Violents affrontements à Ramadi entre forces irakiennes et jihadistes

De violents affrontements ont opposé samedi les forces irakiennes à des jihadistes du groupe Etat islamique (EI) autour de l'ancien siège du gouvernement provincial à Ramadi, chef-lieu de la province majoritairement sunnite d'Al-Anbar, selon des officiers et des responsables locaux.

Après une offensive majeure qui avait permis aux militaires irakiens d'entrer dans la ville mardi, faisant espérer une reconquête rapide de cette place forte perdue en mai, leur avancée a été ralentie par les engins explosifs, les snipers et les attaques suicide jihadistes.

Les troupes irakiennes butent à un carrefour stratégique dans le quartier de Hoz, proche de l'ancien siège gouvernemental, dont le contrôle est capital pour la reprise totale de Ramadi, encore partiellement contrôlée par les jihadistes.

"Les forces d'élite du contre-terrorisme (CTS) ont complètement nettoyé le quartier de Hoz dans le centre de Ramadi et sont arrivées près du complexe gouvernemental", a indiqué le porte-parole des CTS, Sabah al-Numan.

Selon la cellule de guerre irakienne en charge des médias, qui s'exprime au nom des ministères de l'Intérieur et de la Défense ainsi que des groupes paramilitaires combattant l'EI, l'utilisation d'engins explosifs par les jihadistes a imposé un changement de stratégie.

"Le plan consistait à entrer dans Hoz depuis Dhubbat mais en raison des mines, les CTS ont changé de tactique", a annoncé un communiqué.

Deux membres des forces de sécurité irakiennes ont été tués et neuf blessés au cours des affrontements des dernières heures, a indiqué Ahmed al-Doulaimi, un capitaine de police.

Au moins trois autres sont morts vendredi, selon un haut officier et des responsables locaux.

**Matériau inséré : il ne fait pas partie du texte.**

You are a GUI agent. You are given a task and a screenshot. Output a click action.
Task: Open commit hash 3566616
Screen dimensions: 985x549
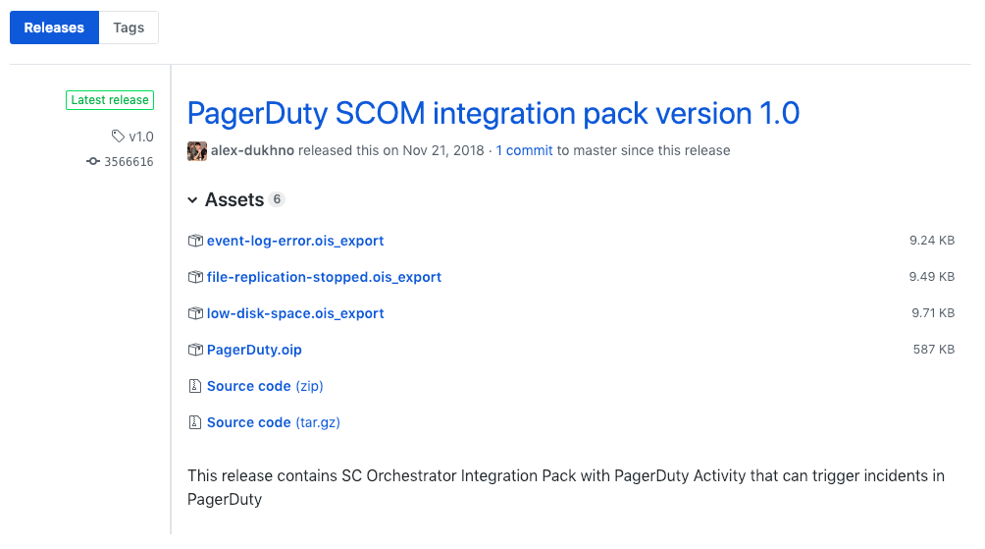pos(129,162)
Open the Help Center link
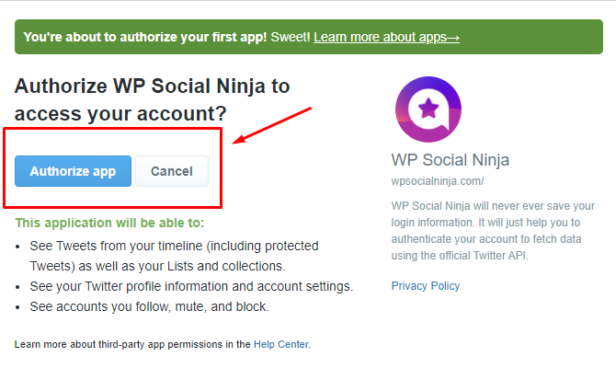 tap(281, 344)
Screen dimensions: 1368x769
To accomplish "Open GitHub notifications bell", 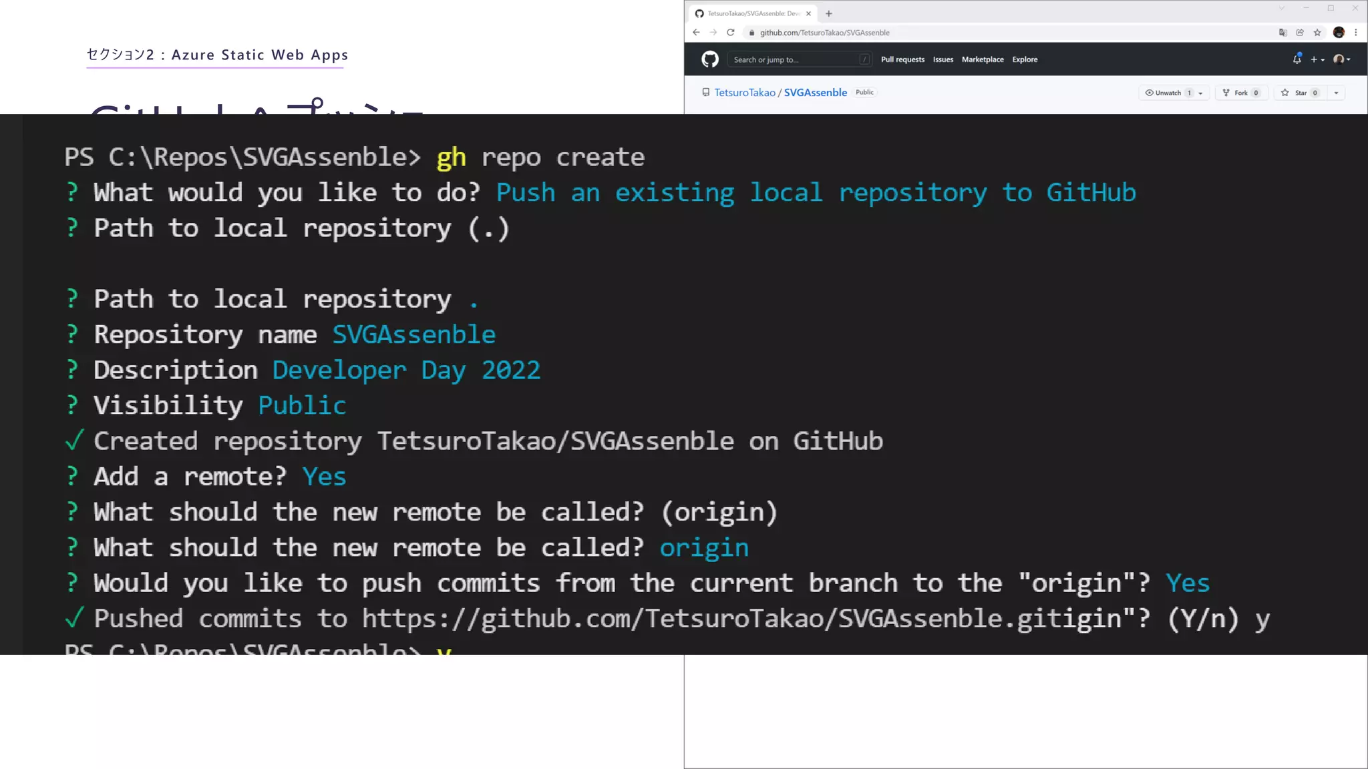I will point(1297,59).
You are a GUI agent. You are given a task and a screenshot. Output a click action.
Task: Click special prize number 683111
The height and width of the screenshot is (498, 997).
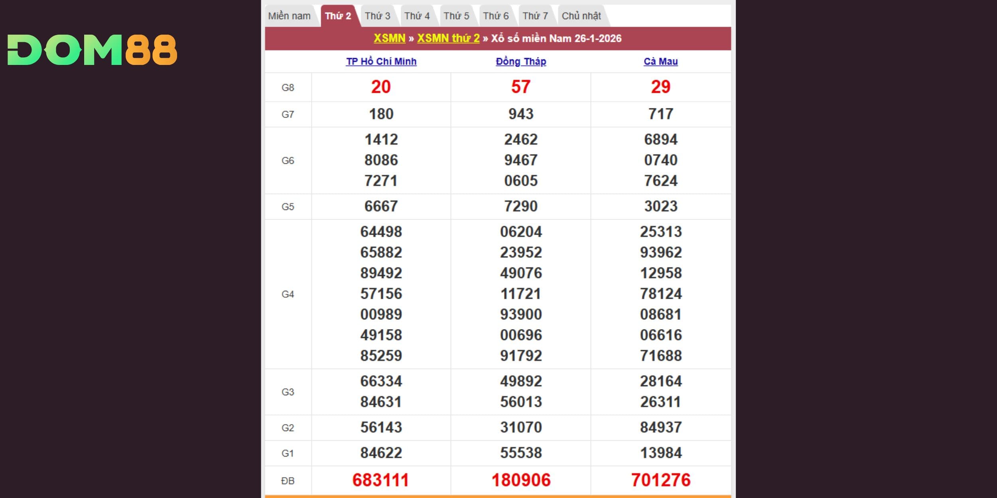(x=381, y=480)
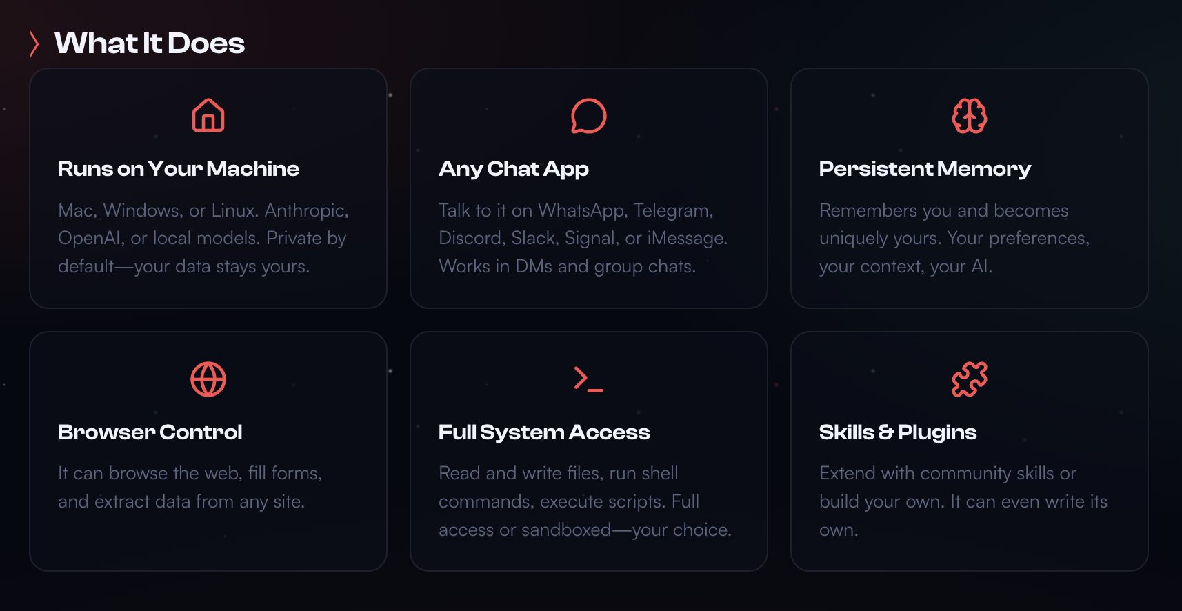This screenshot has height=611, width=1182.
Task: Open the Browser Control card title
Action: (150, 432)
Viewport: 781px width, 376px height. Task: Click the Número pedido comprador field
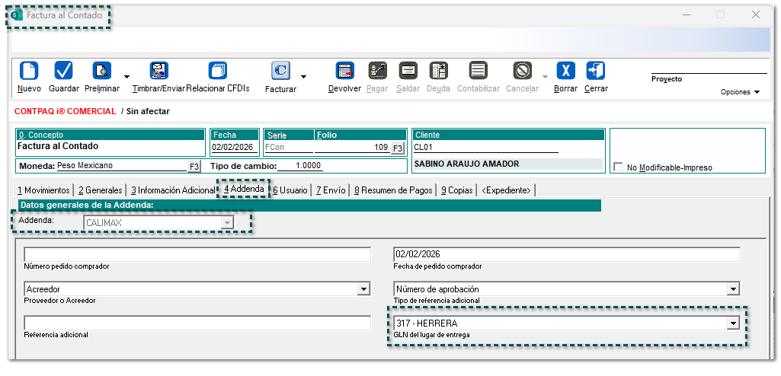click(197, 254)
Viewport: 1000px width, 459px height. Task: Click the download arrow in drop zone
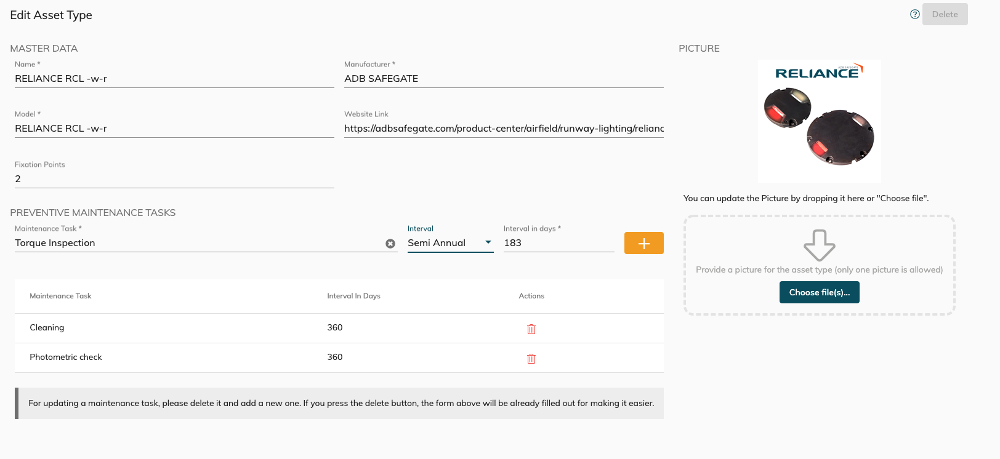coord(819,245)
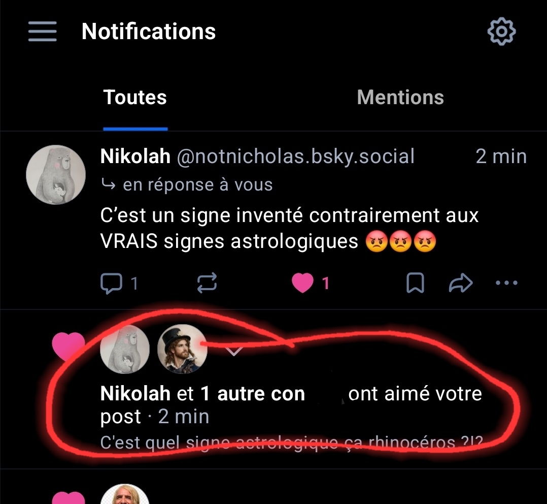Switch to the Mentions tab
Screen dimensions: 547x504
pyautogui.click(x=400, y=98)
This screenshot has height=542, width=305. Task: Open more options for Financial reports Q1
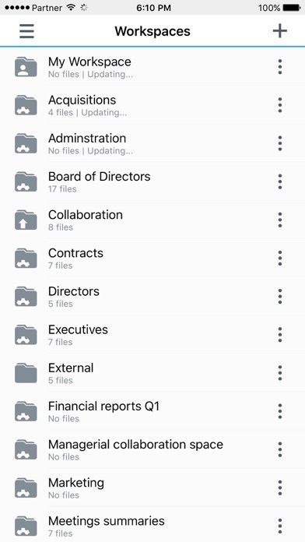280,411
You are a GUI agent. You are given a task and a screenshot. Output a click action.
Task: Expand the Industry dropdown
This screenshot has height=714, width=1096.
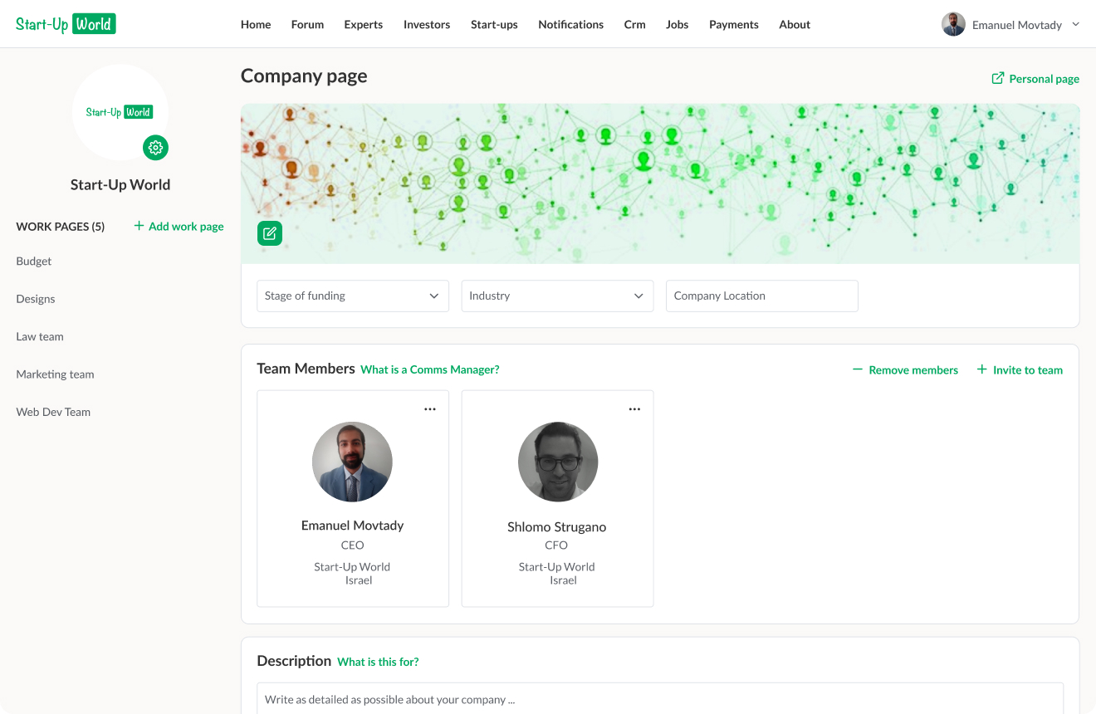click(557, 296)
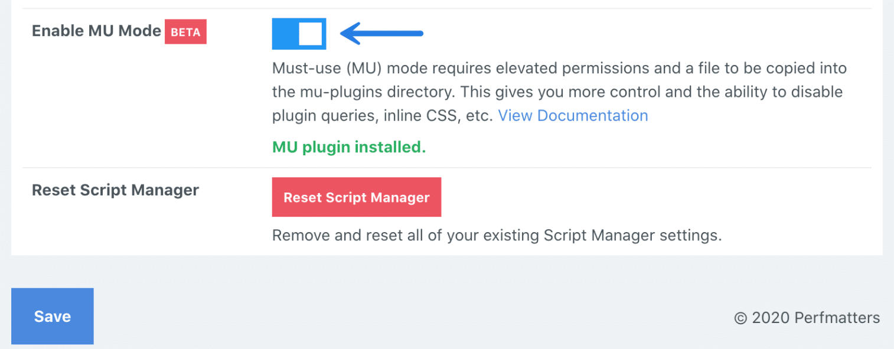The height and width of the screenshot is (349, 894).
Task: Click the Reset Script Manager row label
Action: tap(115, 190)
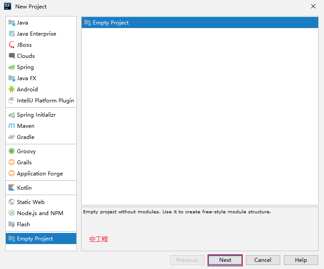Select Application Forge entry
This screenshot has height=269, width=324.
tap(40, 174)
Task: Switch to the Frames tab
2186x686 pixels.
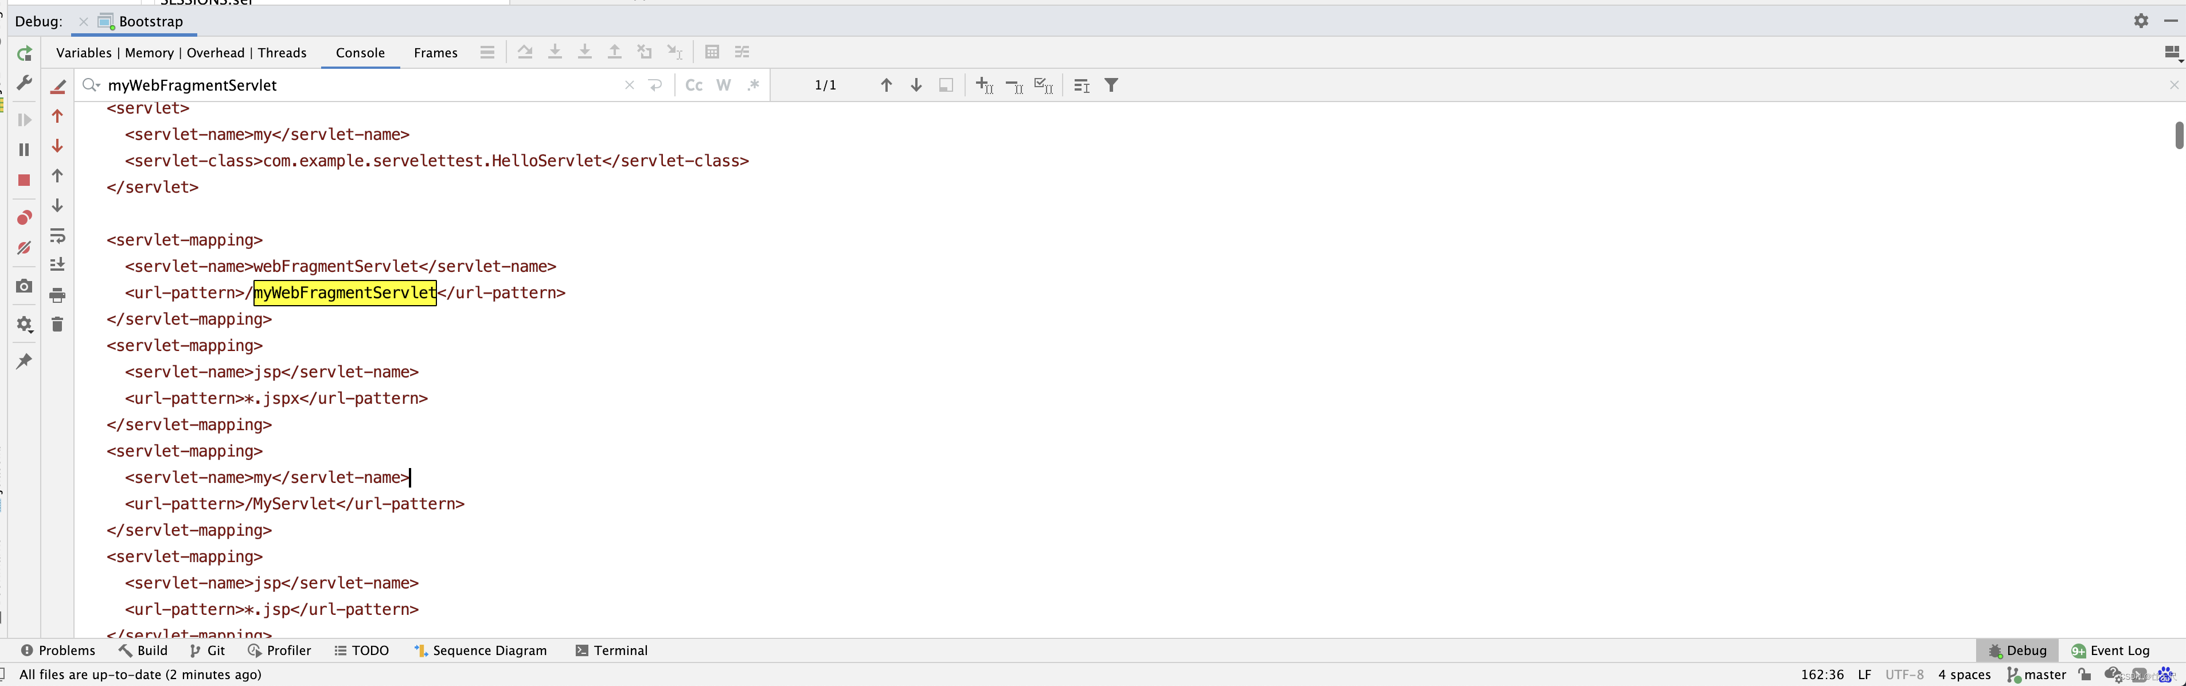Action: point(435,53)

Parmi les jihadistes, au moins 23 ont été tués pour la seule journée de vendredi, ont ajouté ces sources.

Le nombre de combattants de l'EI restant à Ramadi est estimé à moins de 400 personnes.

"La 8e division de l'armée et les forces d'élite du contre terrorisme avancent", a affirmé le colonel Steve Warren, porte-parole de la coalition internationale menée par Washington qui fournit un appui aérien aux forces irakiennes.

"Les CTS ont encore progressé de quelques centaines de mètres vers le siège du gouvernement", a-t-il dit.

Outre les voitures piégées, les forces fédérales sont également ralenties par la présence de civils pris au piège dans leurs maisons et des informations circulent sur l'utilisation par l'EI de ces habitants comme boucliers humains.

Après la conquête de l'EI de vastes régions d'Irak en 2014, les forces gouvernementales ont défendu Ramadi pendant des mois. Mais la ville, qui constitue un point stratégique du "califat" autoproclamé du groupe extrémiste, est finalement tombée aux mains des jihadistes en mai 2015.

Cette défaite est considérée comme la plus importante dans la guerre que mène Bagdad à l'EI et la reconquête de Ramadi redorerait le blason des forces fédérales, très critiquées.